自分は間違ったことをしていない。悪事を働いてもいない。しかし誰にも信じてもらえない。どうせ信じてもらえないのだから何をしても無駄――
その頃の俺はすべてを諦めていた。
白瀬に出会ったのは家から離れた場所にある公園のベンチだった。この公園に来たのはたまたまだ。家に居たくない気分だった。母は仕事で、独りでぽつりと過ごすのは気が滅入る。かといって近場だと学校の連中に見つかる。だからここまで足を運んでいた。
ベンチに座っていると足音が近づいてきた。
そいつは他のベンチが空いているにも関わらず隣に腰かけた。項垂れている俺の顔を見ずに口を開いた。
「――わたくし、家出をした不良少女です」
何故か自慢げだった。
小学生みたいな見た目だと思いながら視線を隣に向けると、彼女はお嬢様学校として有名な姫宮女学院の制服を着ていた。
「あの、何か言ってください。わたくし、悪い不良女子なんですよ。だからこうして他校の男子をナンパをしています」
無視していると、あいつは顔を覗き込んできた。
「あら、あなた暗い顔をしていますね」
「……ちょっと嫌なことがあってな。放っておいてくれ」
誰かと会話する気はなかった。
しかしあいつは放っておかなかった。
「そうですか。どうやらあなたもわたくし同様に闇を抱えている者のようですね。では、日陰者同士ということで少し話をしましょう」
「……放っておいてくれと言ったはずだが」
「ナンパは強引なほうが成功率が高いと聞きます」
「迷信だ」
「迷信ではないみたいですよ。あなたが引っ掛かりましたから」
白瀬は柔らかに笑う。
こうして俺達の関係が始まった。
大人しそうな見た目に反して強引だった。本人の言葉を借りれば俺はナンパされたらしい。その日はベンチでしばしお喋りした。といっても俺はただ白瀬の話を聞いていただけだった。

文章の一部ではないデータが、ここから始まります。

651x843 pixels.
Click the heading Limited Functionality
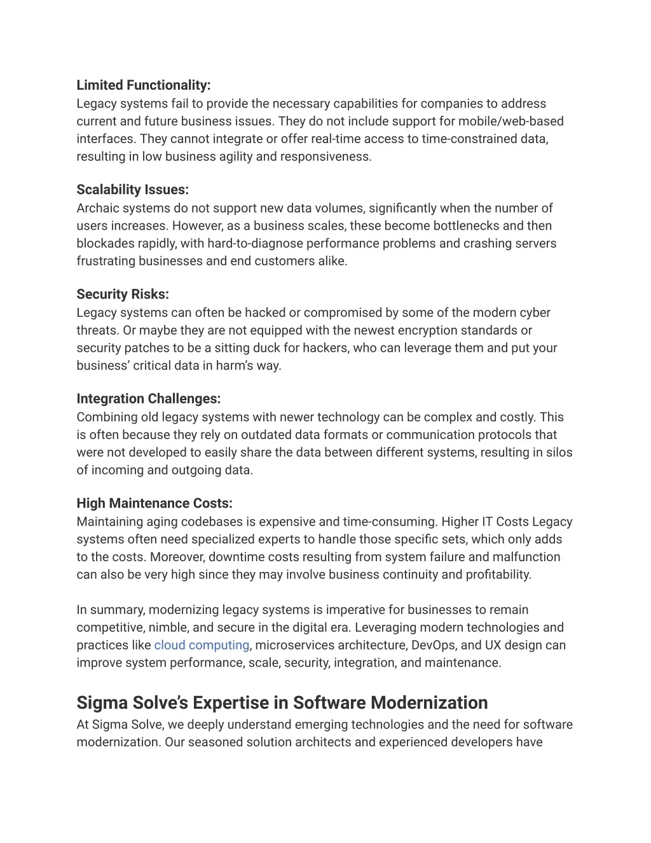coord(143,85)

闇を抱えているといった割に話は他愛のない世間話だった。会話に中身はなく中学生らしい勉強の話だったり、普段の生活の話だった。
「誰かとお喋りするだけで気分が晴れますね」
「……そうか」
「では、また明日」
帰り際、当たり前のように言って白瀬は戻っていった。
翌日、俺は公園にやってきた。白瀬は同じくらいの時間にやってくると、何も言わず隣に座った。それからお喋りが始まった。ただただ話を聞いていた。
そんな日々が続いた。
おかしな関係だった。
俺は毎日のように公園で白瀬を待った。特に約束などしていない。それでも白瀬は毎日やってきた。
「パフェこそ至高です。あれは神の食べ物です」
「お化けは大嫌いです。ホラーなど邪道です」
「恋愛映画のような恋をいつかしてみたいものです」
どうでもいいような情報だったが、聞いていて心地よかった。元々誰かと会話することが好きだったのだが、ここ最近誰とも喋っていなかった。どうでもいい話でも話しかけてくれるだけで気分が晴れていった。
それに加えてポンコツ要素も癒しとなった。
「スマホを落としましたっ!」
「……手に持ってるぞ」
「また転びました。公園内にはそこらかしこに罠が仕掛けてありますね。あなたも気を付けたほうがいいと助言しておきます」
「罠なんてねえよ」
しっかりしているようで意外と隙が多くて、放っておけなくなった。
白瀬のやってくる時間はまちまちだった。放課後に来ることもあれば、授業中だと思われる時間にやってくることもあった。休日の日には朝から居たこともあった。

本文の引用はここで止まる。